Metro: Towards Strategy Induction from Expert Dialogue Transcripts for Non-collaborative Dialogues¶
Conference: ACL 2026
arXiv: 2604.11427
Code: https://github.com/Humphrey-0125/METRO (Available)
Area: Dialogue Strategy / Non-collaborative Dialogue / Knowledge Induction / LLM agent
Keywords: strategy induction, Strategy Forest, negotiation, persuasion, planning logic
TL;DR¶
Metro automatically inducts expert dialogue transcripts into a "Strategy Forest"—a collection of trees rooted in K-Means clustered dialogue states. Nodes represent LLM-expanded micro-principle actions, and branches represent complete action trajectories pruned based on Wilson confidence lower bounds and MCTS-style value backpropagation scoring. During inference, the system retrieves a tree to extract parallel short-term (breadth) and long-term (depth) suggestions. Without any training, Metro achieves an average performance gain of approximately 10% over baselines such as PRINCIPLES, PPDPP, and GDP-Zero on two non-collaborative dialogue tasks, P4G and CB.
Background & Motivation¶
Background: Non-collaborative dialogues (e.g., price negotiation, charitable persuasion, debt collection) require an agent to "win" even when the opponent has conflicting interests. The standard paradigm relies on (i) domain experts manually codifying strategy action sets (such as negotiation acts from He et al. 2018 or persuasion acts from Wang et al. 2019), followed by (ii) training a plug-in planner (PPDPP) or running MCTS (GDP-Zero) to select actions. This pipeline is not scalable, as experts must redefine action sets for every new domain.
Limitations of Prior Work: (i) Expert dependence—the quality of the action set determines the upper bound, yet human-written coverage is limited (e.g., human actions cover \(\le 30\%\) of clusters in the CB dataset); (ii) Lack of planning logic—while PRINCIPLES (Kim 2025) can extract principles in the form of "When [situation], you should [action A] rather than [action B], because [reason]," it treats strategies as independent units and loses multi-turn planning logic regarding "which move to follow next"; (iii) Expensive training—PPDPP requires SFT followed by RL, and GDP-Zero's MCTS inference is computationally intensive.
Key Challenge: Strategy involves two types of knowledge: "what to do" (action set) and "when to do it" (planning logic).
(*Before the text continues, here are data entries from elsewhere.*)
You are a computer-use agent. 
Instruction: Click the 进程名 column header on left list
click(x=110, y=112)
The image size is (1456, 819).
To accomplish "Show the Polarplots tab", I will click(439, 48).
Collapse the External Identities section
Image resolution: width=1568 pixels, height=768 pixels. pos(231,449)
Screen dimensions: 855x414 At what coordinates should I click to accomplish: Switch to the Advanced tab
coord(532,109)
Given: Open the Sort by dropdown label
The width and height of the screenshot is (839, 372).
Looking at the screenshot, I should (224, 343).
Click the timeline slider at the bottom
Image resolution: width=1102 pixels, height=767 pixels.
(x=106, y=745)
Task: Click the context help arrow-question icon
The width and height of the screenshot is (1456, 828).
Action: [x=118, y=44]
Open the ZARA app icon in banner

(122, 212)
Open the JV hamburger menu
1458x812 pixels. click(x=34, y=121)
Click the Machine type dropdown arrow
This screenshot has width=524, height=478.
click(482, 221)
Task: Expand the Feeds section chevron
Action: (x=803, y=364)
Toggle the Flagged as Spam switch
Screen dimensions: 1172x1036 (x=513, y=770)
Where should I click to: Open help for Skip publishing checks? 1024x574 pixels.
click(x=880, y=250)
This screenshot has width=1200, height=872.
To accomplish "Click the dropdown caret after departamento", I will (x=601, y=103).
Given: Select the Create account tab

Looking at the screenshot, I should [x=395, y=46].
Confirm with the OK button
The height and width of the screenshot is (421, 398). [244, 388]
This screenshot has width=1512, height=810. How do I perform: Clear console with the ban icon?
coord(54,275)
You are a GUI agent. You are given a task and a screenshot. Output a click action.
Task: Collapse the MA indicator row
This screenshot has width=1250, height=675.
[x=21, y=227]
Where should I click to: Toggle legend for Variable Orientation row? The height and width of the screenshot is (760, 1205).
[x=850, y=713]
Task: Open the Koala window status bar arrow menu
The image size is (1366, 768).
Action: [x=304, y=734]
The former can be summarized by LLMs, but the latter requires preserving the temporal structure of multi-turn contexts. Traditional induction methods excel at extracting flat rules but struggle to weave trajectories into hierarchical structures.
Goal: Enable LLMs to directly induct both (a) an expanded action set and (b) multi-turn planning logic tied to dialogue states from raw transcripts, storing them in a retrieval-friendly structure without requiring training during inference.
Key Insight: The authors observe that multiple historical trajectories may lead to success or failure under the same dialogue state. By clustering these trajectories by state and performing prefix-merging, a "state-centric tree" naturally forms—where each root is a dialogue state and each branch is a multi-turn planning path. Pruning with the Wilson lower bound and value backpropagation filters out unreliable branches that appear successful but have small sample sizes.
Core Idea: Induct expert transcripts into a "Strategy Forest" where breadth (immediate children of the root) provides short-term tactical responses and depth (root-to-leaf paths) provides long-term strategic foresight. Both types of knowledge are injected into LLM decision-making via retrieval-augmented prompting.
Method¶
Overall Architecture¶
Metro consists of two phases: offline induction and online inference. In the induction phase: (i) Action Extraction & Expansion pulls turn-level actions from transcripts and expands them into "do/avoid micro-principles" using an LLM; (ii) Dialogue State Identification encodes each history prefix \(d'_i\) using bge-large-en-v1.5 and applies K-Means clustering (\(K=150\) for P4G, \(K=80\) for CB); (iii) Strategy Forest Induction builds a state-centric tree for each cluster—the root is the cluster centroid, and all future trajectories passing through that state are inserted via prefix-merge. Outcome values are backpropagated to each node, and unreliable branches are pruned using the Wilson lower bound and Beam Search. In the inference phase: the system retrieves the root most similar to the current \(d_{t-1}\), extracts breadth (micro-principles) and depth (highest-value branch), and asks the LLM to reinterpret these into context-aware short/long-term prompts to generate the final response.
Key Designs¶
-
Action Expansion via self-reflection micro-principle:
- Function: Upgrades raw actions \(a_i\) in transcripts to self-reflective "do/avoid" micro-principles \(\hat a_i\), allowing the action set to transcend the limitations of the transcript's coverage.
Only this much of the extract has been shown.